By the end of February, 22 applications had been received.
The majority were for either RT–PCR tests – including some that could be used at point-of-care and, thus, would not have to be sent to mobile laboratories – and rapid antigen detection tests that may also be used at point-of-care.
In November 2014, the first product to successfully undergo such assessment was listed as suitable for procurement: the RealStar® Filovirus Screen RT–PCR Kit 1.0 manufactured by German company Altona Diagnostics GmbH.
Following an assessment of the ReEBOV™ Antigen Rapid Test Kit developed by US-based company Corgenix Medical Corporation, WHO announced in February that this was the first rapid test for Ebola that was eligible for procurement. Other products are also being assessed under WHO’s emergency use assessment and listing procedure.
“Most of the health clinics in the affected countries are closed,” says Formenty, “if we had a rapid, reliable and safe diagnostic test in the field, we could test suspected patients with Ebola virus disease symptoms and identify cases quickly. This would give people more confidence that patients are not infected and that these clinics are safe.”

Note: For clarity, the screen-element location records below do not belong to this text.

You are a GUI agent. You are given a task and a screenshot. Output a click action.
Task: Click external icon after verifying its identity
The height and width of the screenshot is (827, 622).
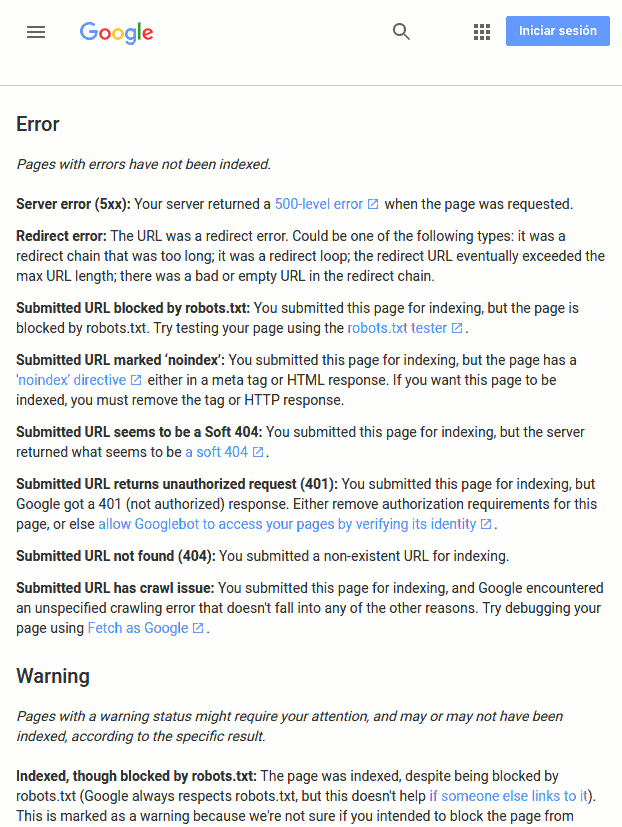click(486, 524)
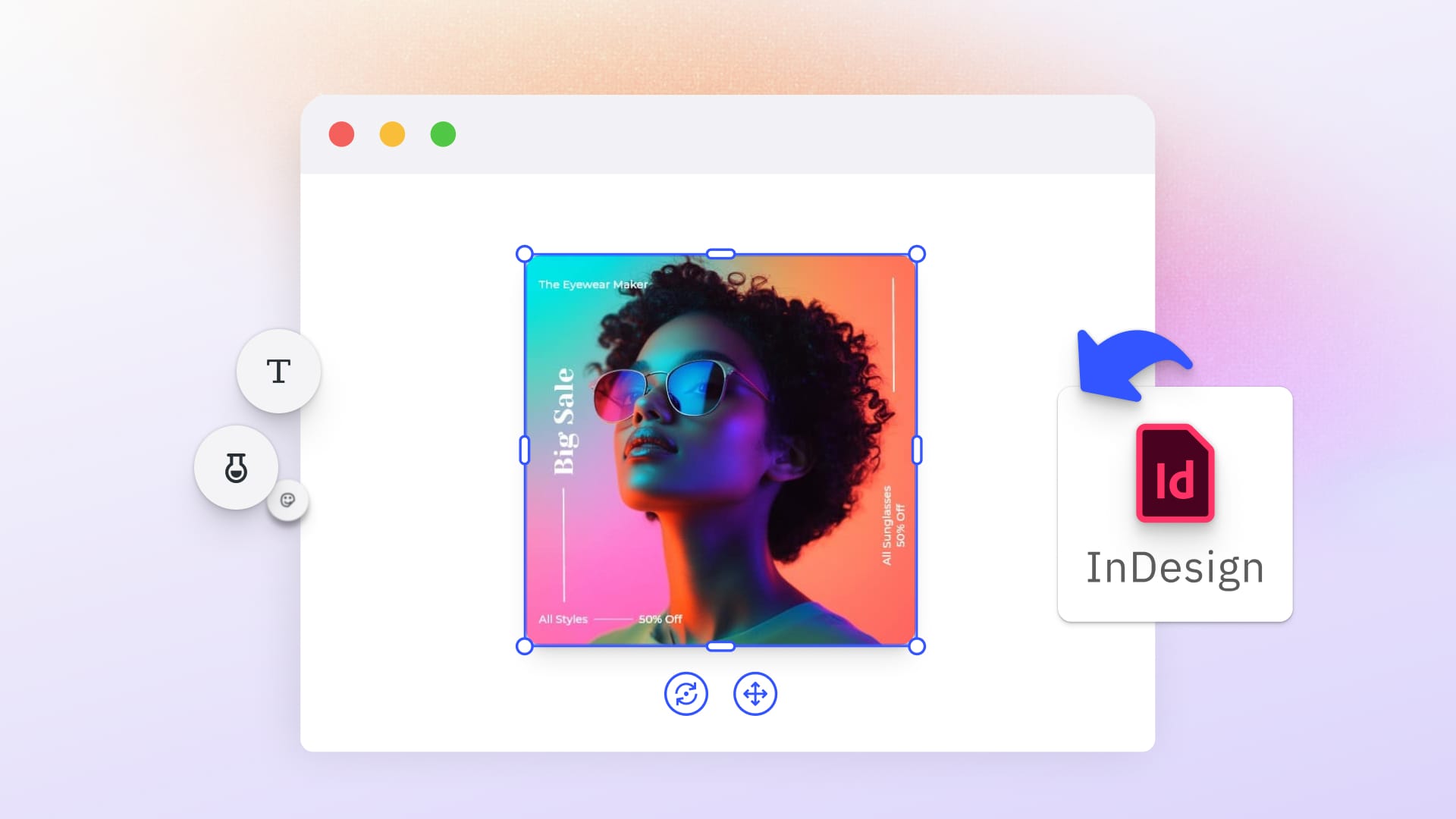Click the bottom-right corner resize handle
The image size is (1456, 819).
(916, 646)
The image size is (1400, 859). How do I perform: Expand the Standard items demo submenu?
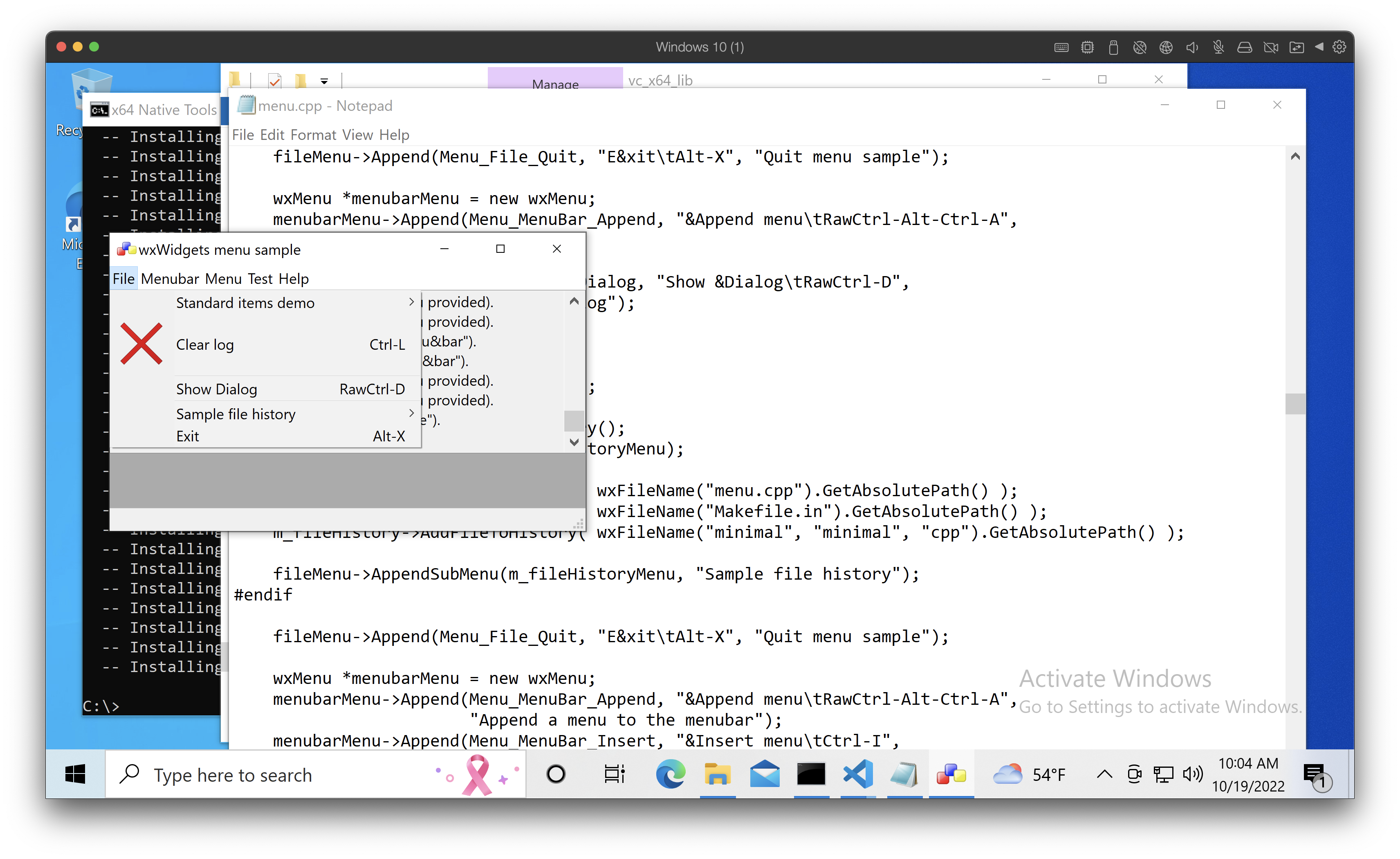pyautogui.click(x=245, y=302)
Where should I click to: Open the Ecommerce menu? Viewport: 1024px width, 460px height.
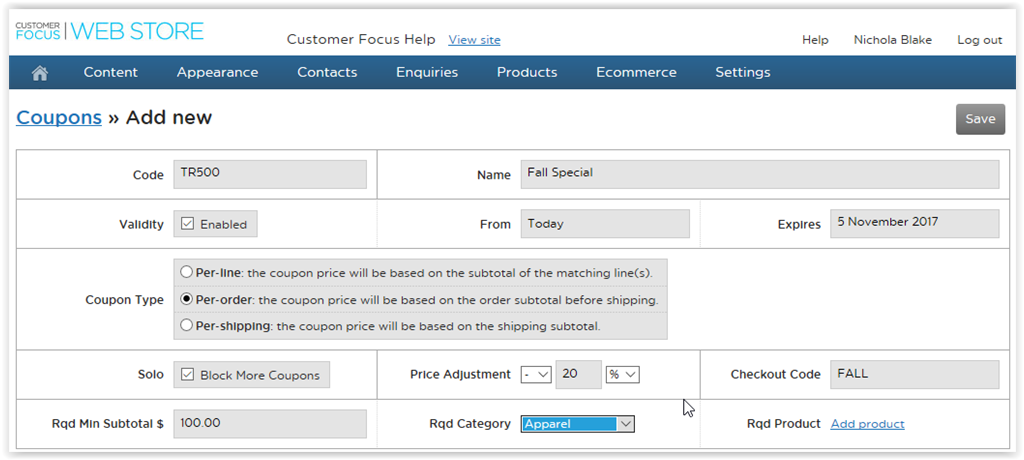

Some promising candidates could be deployed as early as this month or next, Moussy says, but notes the challenges: “We need to train people, think about distribution for the tests, how many test kits will be needed, at which centres and who will use them.”
“We need to train people, think about distribution for the tests, how many test kits will be needed, at which centres and who will use them.”
Francis Moussy
WHO is currently developing a guide on the use of such rapid tests, but there are many challenges with their implementation.
“Many issues with rapid diagnostic tests for Ebola relate to whether the testing procedure is of sufficiently high quality to ensure accurate results,” says Meurant.
Other challenges for implementation include ensuring that health workers in remote centres wear full protective clothing while carrying out the tests, have been properly trained and have clear step-to-step instructions on all pre-test, testing and post-test procedures.
“In recent months case numbers have been dwindling and the outbreak is becoming more diffuse, with multiple tiny flare-ups across Guinea, Liberia and Sierra Leone, and that is why testing must be decentralized to these remote sites,” Formenty says.
“Whilst waiting for more sensitive, point-of-care RT–PCR tests to become available, the ReEBOV™ Antigen Rapid Test has the potential to be of good use in the investigation of a suspected outbreak in a remote site, where a cluster of cases appear to have symptoms of Ebola and a quick response is required,” Meurant says, adding:
“If several patients are diagnosed positive with the rapid test, one could start isolation and contact tracing to stamp out the flare up whilst sending the specimens for confirmation by RT–PCR. This can save lives and considerable time.”